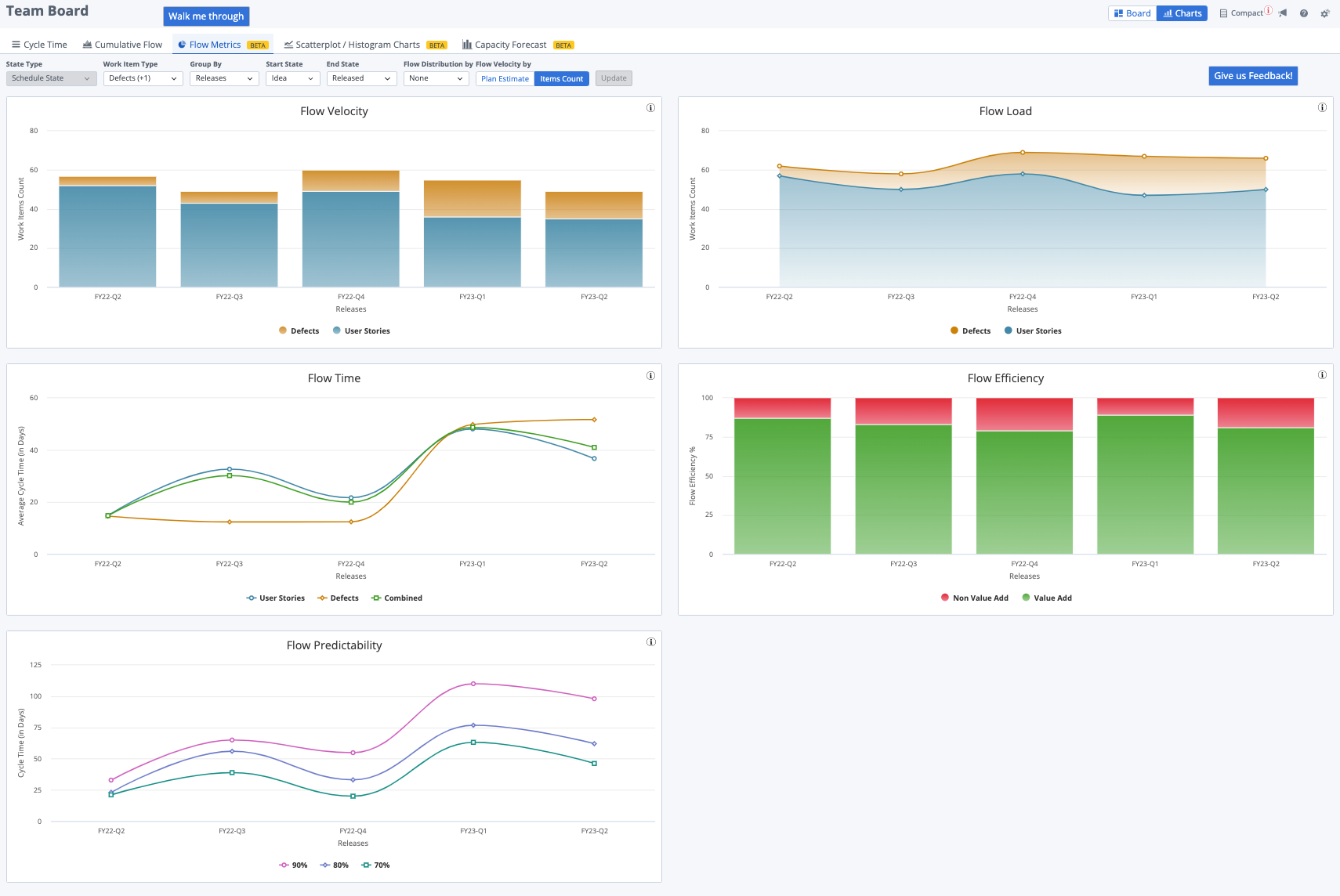Image resolution: width=1340 pixels, height=896 pixels.
Task: Open the settings gear icon
Action: click(1325, 13)
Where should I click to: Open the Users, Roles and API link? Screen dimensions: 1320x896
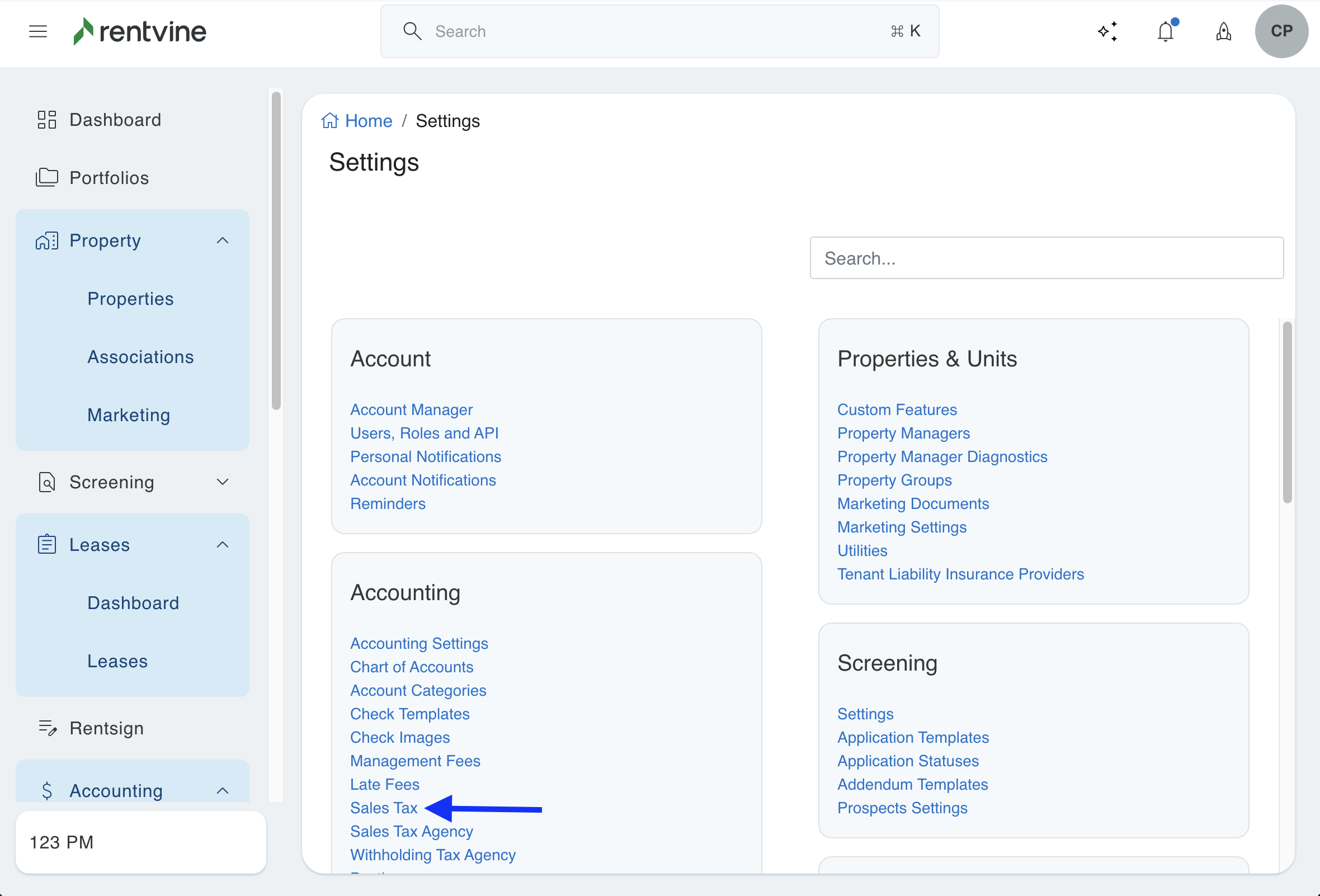pyautogui.click(x=424, y=433)
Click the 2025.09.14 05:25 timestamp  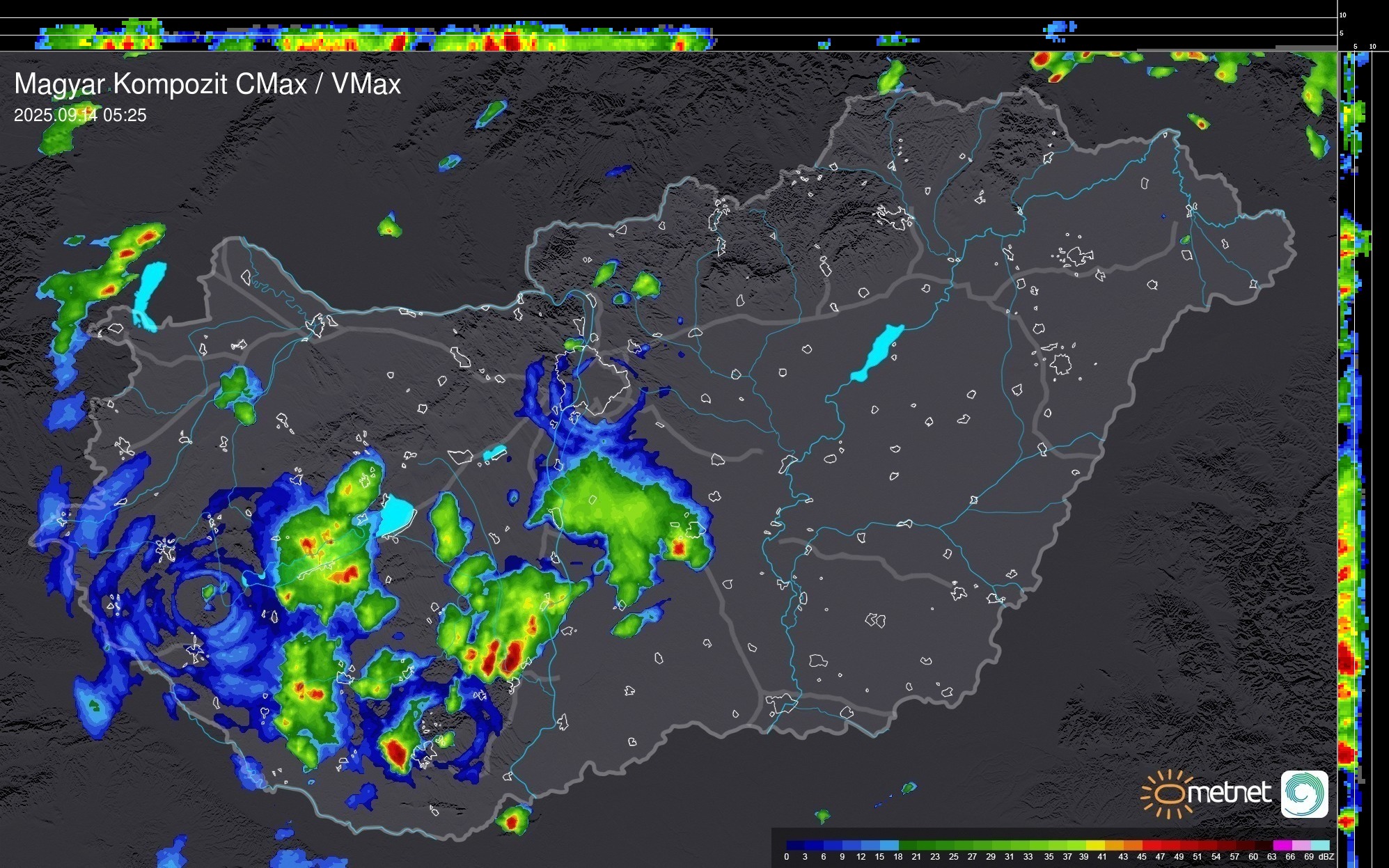pyautogui.click(x=80, y=116)
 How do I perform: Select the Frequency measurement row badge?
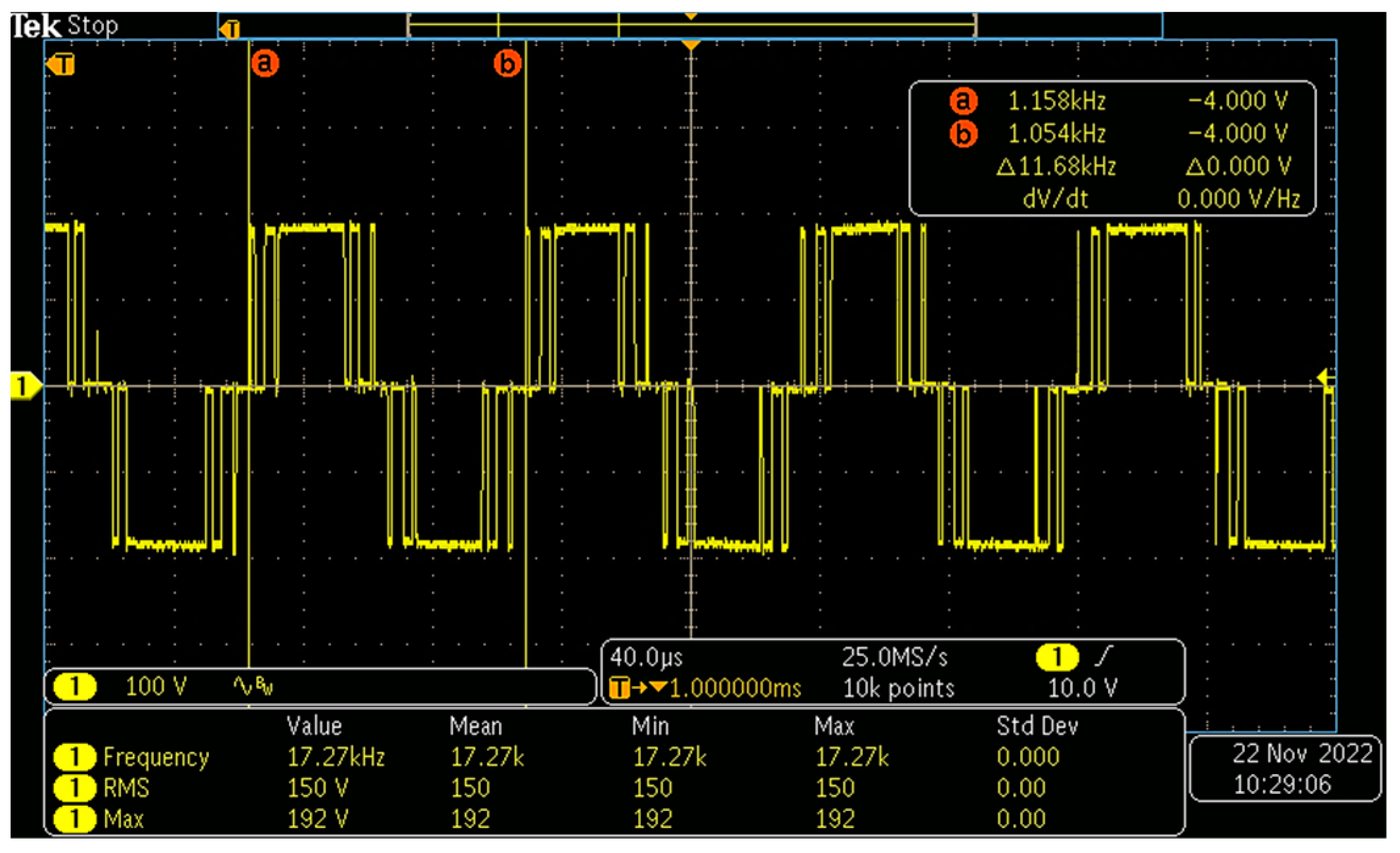point(75,757)
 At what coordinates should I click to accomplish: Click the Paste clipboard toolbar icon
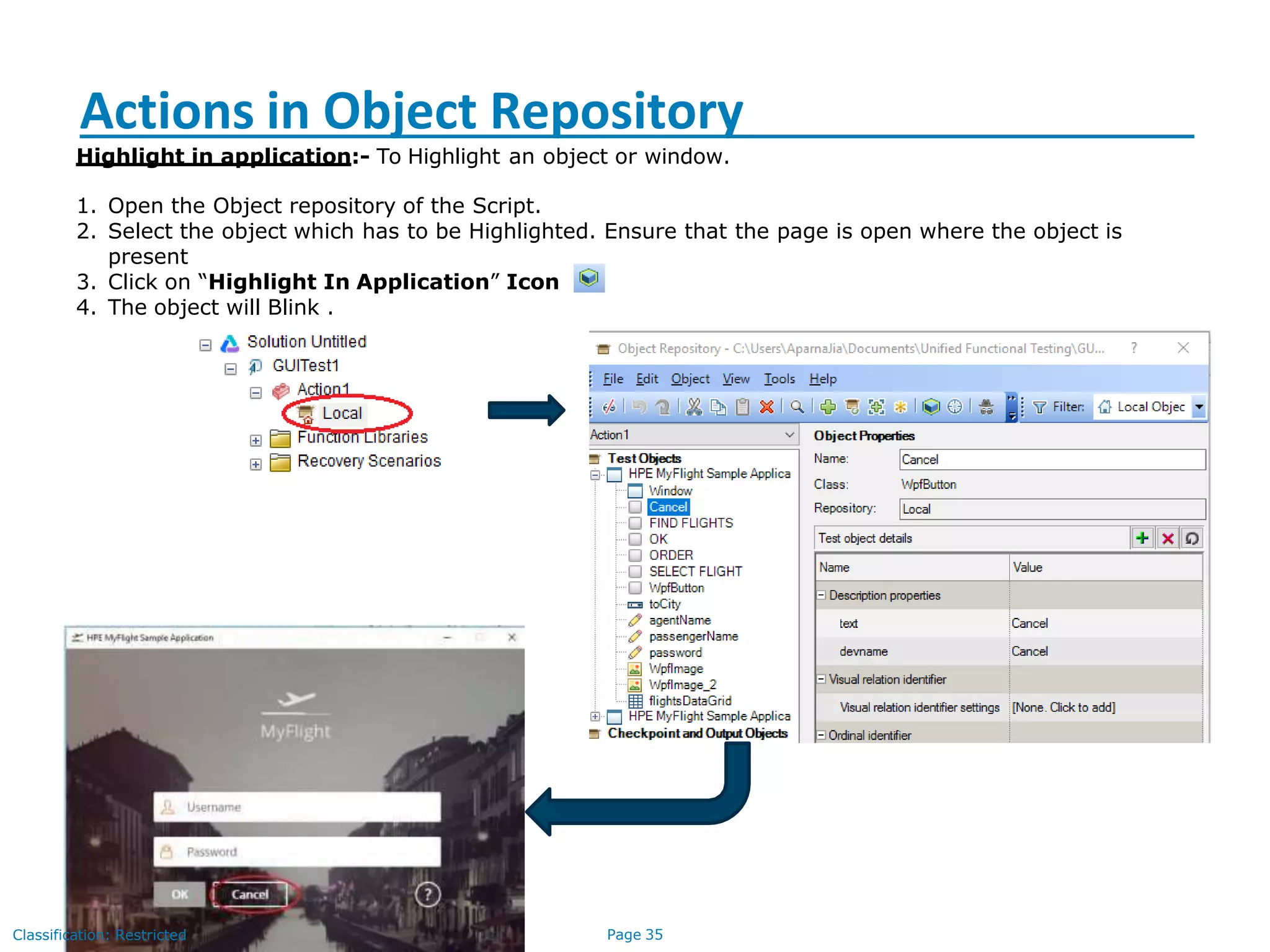pyautogui.click(x=743, y=407)
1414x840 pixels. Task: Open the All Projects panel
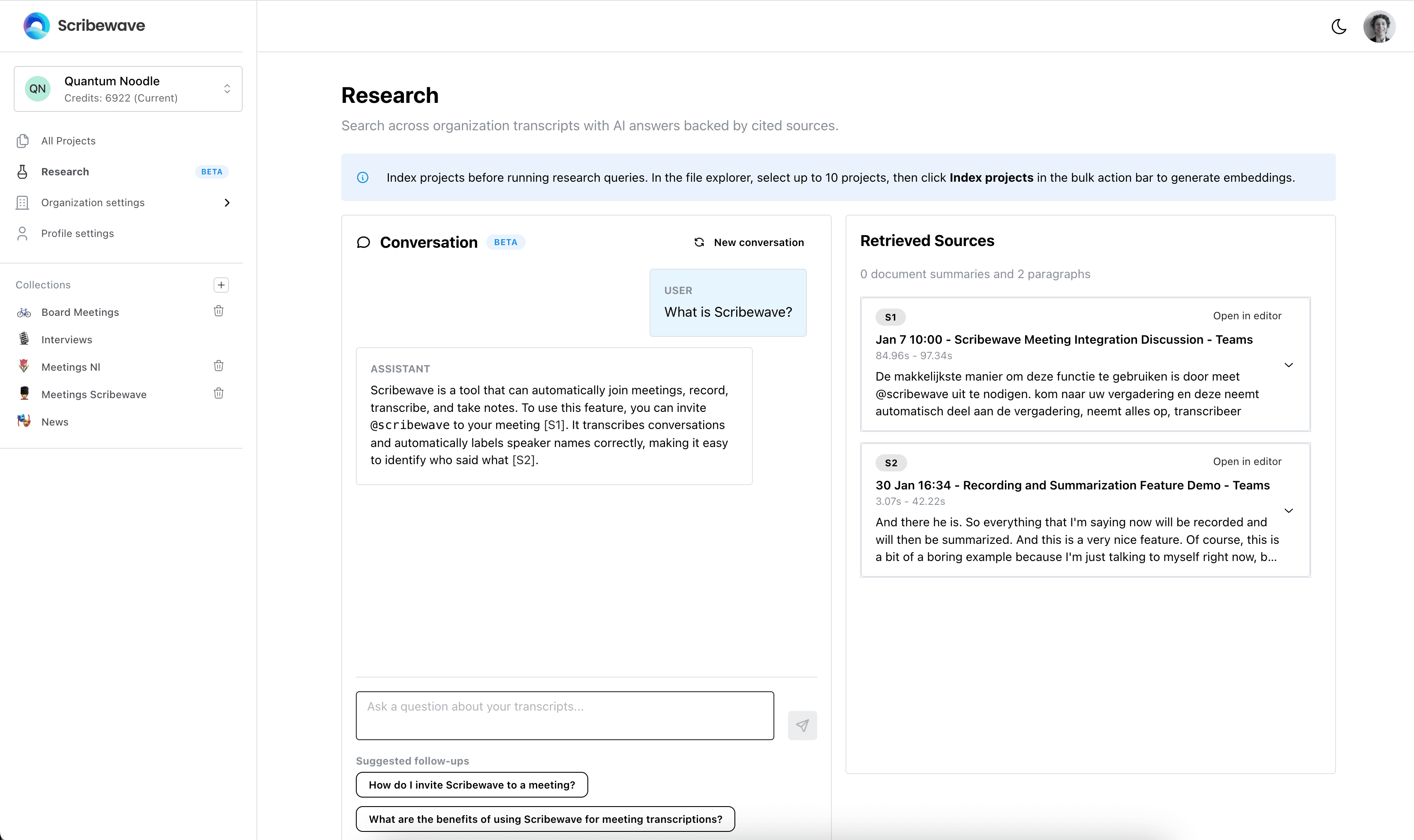pyautogui.click(x=67, y=141)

== == ==

Task brief: The lines from the one with "How do I perform: Select" to the end of the data above should be retyped exactly, both ends included, and pictures are to be left out.

Solution for this exercise:
 How do I perform: Select the Frequency measurement row badge?
point(75,757)
 At what coordinates should I click to accomplish: Click the Paste clipboard toolbar icon
pyautogui.click(x=743, y=407)
1414x840 pixels. Task: Open the All Projects panel
pyautogui.click(x=67, y=141)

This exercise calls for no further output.